■ YOUR TASK
Reproduce the rows below verbatim, beginning with the line that contains "You are a computer-use" and continuing through the end of the rows, inclusive. Omit the pictures from your output.

——

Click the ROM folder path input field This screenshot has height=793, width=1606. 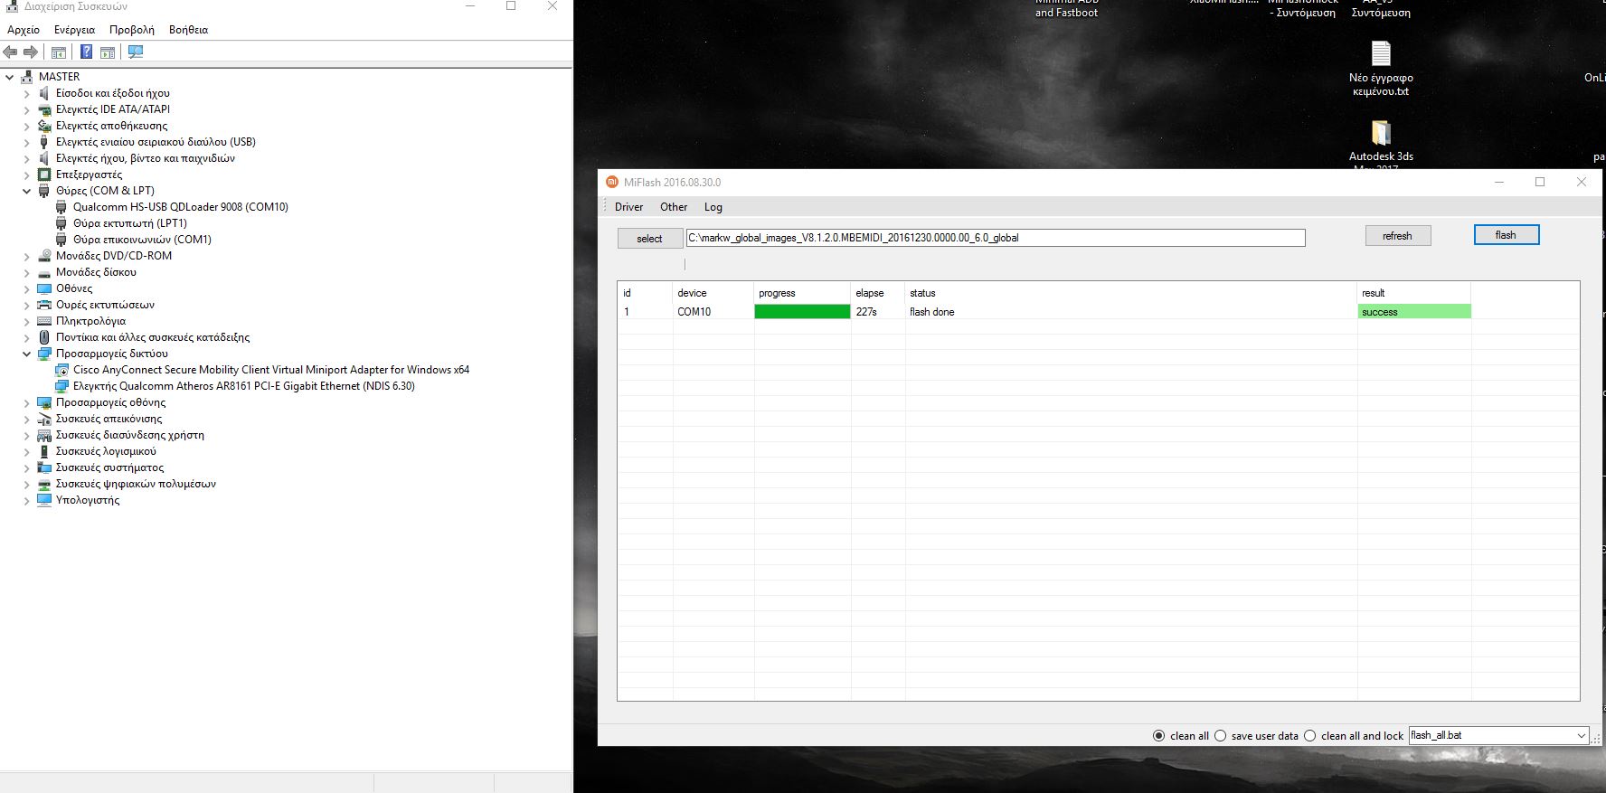(x=995, y=238)
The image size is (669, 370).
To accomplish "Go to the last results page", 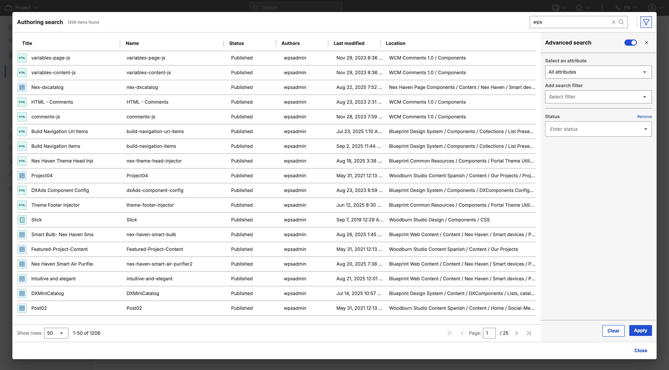I will pyautogui.click(x=528, y=333).
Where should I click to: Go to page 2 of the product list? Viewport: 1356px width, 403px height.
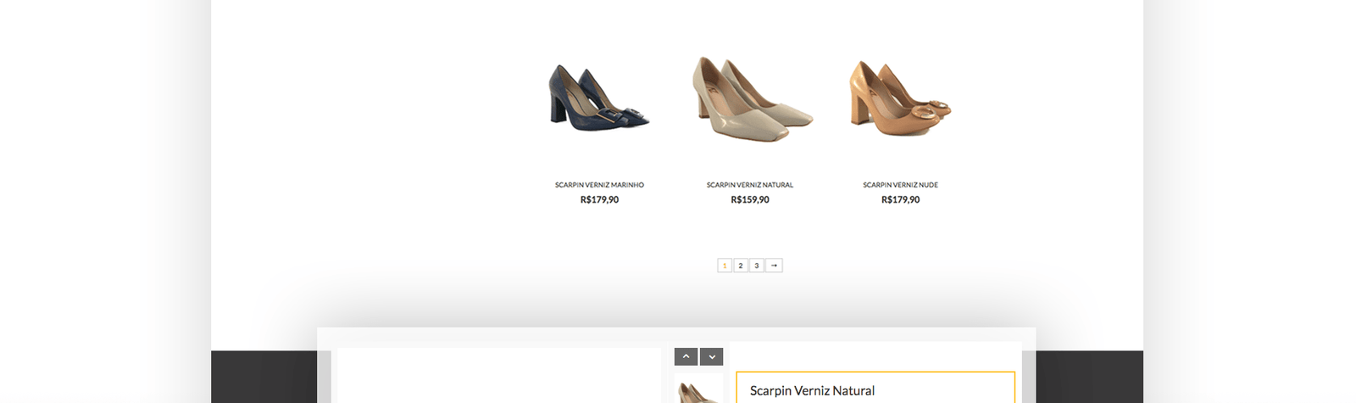point(741,266)
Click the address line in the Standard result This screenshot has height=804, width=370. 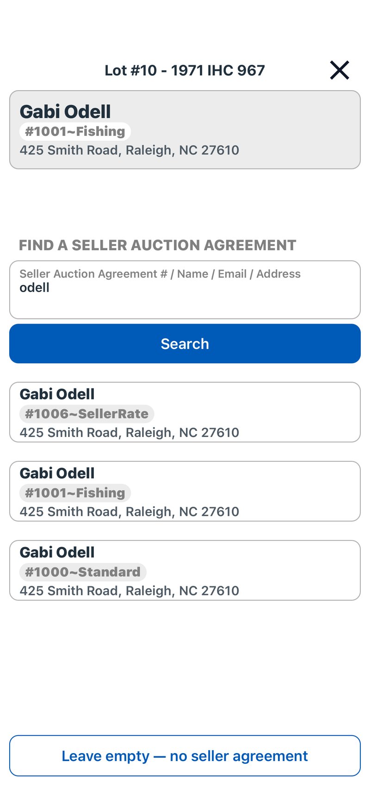pos(130,590)
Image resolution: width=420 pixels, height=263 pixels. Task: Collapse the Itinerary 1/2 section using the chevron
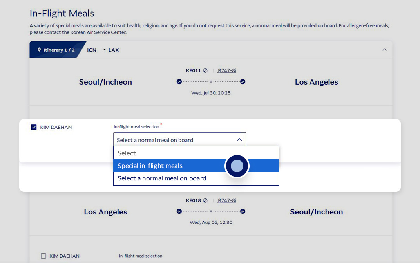[x=384, y=50]
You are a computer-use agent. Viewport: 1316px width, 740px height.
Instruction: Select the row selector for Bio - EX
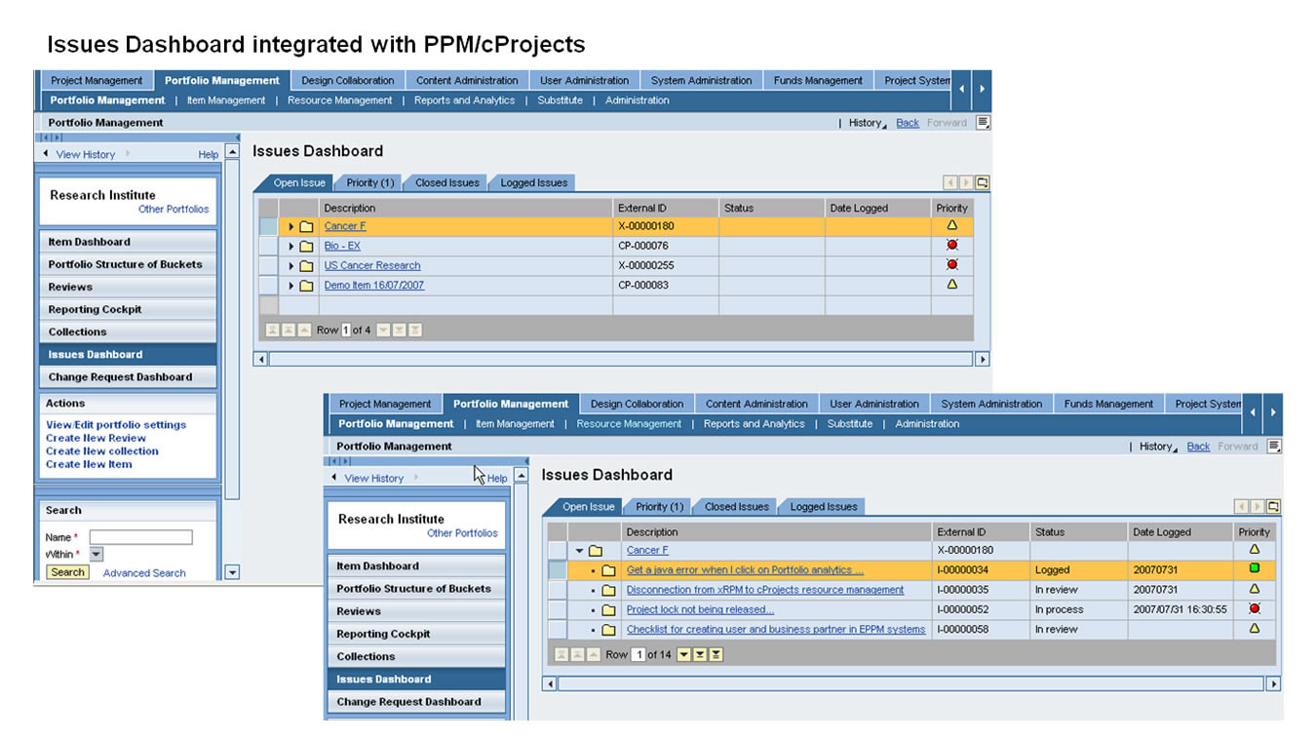[x=268, y=246]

——

■ EXERCISE SOLUTION
You are a computer-use agent. Viewport: 1316px width, 740px height.
Instruction: Select the row selector for Bio - EX
[x=268, y=246]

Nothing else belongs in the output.